_Problem details:_
Copy out the entries from the line with "Click the Cortana" to the line with "tap(302, 27)", reproducing each line unchanged and including both of those lines.

_Material supplied:_
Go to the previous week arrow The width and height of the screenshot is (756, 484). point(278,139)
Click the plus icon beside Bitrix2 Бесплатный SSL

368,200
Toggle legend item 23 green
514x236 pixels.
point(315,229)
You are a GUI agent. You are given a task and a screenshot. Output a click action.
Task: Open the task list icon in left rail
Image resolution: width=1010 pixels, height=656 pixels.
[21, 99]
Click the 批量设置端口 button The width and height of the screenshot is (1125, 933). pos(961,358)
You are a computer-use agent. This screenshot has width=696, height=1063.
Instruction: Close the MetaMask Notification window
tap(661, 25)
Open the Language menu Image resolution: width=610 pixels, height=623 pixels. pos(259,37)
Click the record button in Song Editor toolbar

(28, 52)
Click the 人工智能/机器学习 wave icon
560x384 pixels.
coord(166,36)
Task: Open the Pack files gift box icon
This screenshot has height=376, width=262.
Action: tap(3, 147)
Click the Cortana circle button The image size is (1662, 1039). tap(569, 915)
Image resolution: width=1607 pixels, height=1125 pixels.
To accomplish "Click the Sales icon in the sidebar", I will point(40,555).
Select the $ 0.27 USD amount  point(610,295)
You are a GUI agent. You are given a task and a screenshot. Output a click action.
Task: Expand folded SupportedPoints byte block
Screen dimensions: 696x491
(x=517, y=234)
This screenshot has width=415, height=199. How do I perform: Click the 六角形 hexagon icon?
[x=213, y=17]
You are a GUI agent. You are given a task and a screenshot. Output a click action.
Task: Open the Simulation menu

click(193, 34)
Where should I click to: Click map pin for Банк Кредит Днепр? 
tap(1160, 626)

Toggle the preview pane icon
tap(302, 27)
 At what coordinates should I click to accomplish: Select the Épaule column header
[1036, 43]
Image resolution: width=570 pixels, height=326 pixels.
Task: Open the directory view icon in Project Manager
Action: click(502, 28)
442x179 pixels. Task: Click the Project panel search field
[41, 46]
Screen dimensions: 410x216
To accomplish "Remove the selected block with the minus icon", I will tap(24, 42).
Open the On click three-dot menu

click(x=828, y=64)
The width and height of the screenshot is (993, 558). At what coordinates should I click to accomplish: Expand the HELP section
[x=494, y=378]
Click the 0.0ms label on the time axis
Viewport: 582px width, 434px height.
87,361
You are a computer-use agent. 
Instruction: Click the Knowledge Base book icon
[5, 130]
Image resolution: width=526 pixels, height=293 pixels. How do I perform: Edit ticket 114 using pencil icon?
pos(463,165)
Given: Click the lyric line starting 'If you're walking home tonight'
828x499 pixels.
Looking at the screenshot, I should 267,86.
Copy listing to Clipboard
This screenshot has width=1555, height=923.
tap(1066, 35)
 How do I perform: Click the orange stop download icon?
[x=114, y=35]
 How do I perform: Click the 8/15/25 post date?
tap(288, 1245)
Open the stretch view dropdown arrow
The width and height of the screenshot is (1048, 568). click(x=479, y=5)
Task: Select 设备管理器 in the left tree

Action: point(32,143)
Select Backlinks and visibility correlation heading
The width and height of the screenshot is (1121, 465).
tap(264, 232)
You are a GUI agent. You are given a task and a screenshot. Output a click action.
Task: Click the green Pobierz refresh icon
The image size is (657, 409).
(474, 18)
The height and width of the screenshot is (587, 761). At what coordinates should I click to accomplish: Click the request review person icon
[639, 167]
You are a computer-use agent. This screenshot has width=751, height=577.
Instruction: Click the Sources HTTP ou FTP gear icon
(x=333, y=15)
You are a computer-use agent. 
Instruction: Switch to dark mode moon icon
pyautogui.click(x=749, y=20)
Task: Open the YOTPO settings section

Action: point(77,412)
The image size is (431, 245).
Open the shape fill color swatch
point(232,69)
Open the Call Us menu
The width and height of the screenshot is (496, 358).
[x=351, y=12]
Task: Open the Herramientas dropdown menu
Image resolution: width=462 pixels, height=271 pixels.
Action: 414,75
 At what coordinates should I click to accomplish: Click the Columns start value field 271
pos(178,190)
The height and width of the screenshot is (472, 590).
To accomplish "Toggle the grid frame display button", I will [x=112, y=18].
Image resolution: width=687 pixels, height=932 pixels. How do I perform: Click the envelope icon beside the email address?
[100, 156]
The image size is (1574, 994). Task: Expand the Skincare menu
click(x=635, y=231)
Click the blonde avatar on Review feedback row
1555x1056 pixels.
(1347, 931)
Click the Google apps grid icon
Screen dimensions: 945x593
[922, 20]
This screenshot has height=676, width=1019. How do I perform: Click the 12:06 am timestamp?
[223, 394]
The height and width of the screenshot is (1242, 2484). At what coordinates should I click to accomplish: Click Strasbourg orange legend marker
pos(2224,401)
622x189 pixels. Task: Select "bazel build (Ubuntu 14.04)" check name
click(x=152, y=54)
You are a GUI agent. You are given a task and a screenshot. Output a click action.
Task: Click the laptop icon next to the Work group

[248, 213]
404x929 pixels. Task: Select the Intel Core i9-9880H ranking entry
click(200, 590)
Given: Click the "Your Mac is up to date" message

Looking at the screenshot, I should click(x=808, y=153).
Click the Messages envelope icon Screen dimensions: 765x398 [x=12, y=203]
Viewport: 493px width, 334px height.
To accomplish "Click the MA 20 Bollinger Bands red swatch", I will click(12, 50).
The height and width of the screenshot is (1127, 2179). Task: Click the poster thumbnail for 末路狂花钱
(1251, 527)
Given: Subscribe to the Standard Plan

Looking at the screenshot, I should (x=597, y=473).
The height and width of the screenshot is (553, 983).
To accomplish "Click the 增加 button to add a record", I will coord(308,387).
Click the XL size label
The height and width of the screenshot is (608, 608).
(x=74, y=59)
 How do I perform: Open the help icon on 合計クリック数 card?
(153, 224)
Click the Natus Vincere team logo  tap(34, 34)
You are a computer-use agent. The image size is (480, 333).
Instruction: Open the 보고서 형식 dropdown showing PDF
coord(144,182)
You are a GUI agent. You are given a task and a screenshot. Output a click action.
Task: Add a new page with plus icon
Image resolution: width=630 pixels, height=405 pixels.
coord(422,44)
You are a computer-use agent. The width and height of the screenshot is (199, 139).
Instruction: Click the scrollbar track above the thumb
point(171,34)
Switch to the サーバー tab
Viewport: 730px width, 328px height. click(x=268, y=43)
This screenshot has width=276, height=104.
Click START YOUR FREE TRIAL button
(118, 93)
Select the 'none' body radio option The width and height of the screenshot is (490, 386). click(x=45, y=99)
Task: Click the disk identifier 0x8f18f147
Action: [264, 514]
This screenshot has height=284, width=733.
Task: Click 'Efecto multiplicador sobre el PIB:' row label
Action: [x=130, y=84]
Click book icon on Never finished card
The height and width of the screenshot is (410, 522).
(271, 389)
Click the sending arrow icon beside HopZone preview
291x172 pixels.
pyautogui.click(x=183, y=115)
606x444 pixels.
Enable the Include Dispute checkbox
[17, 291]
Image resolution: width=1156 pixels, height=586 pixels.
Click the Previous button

_Answer for the task:_
Click the Cortana circle button The image size is (1662, 1039). tap(569, 915)
Image resolution: width=1607 pixels, height=1125 pixels.
To accomplish "Click the Sales icon in the sidebar", I will point(40,555).
Select the $ 0.27 USD amount  point(610,295)
You are a GUI agent. You are given a task and a screenshot. Output a click action.
Task: Expand folded SupportedPoints byte block
Screen dimensions: 696x491
(x=517, y=234)
This screenshot has width=415, height=199. How do I perform: Click the 六角形 hexagon icon?
[x=213, y=17]
You are a GUI agent. You are given a task and a screenshot. Output a click action.
Task: Open the Simulation menu

click(193, 34)
Where should I click to: Click map pin for Банк Кредит Днепр? 
tap(1160, 626)

Toggle the preview pane icon
tap(302, 27)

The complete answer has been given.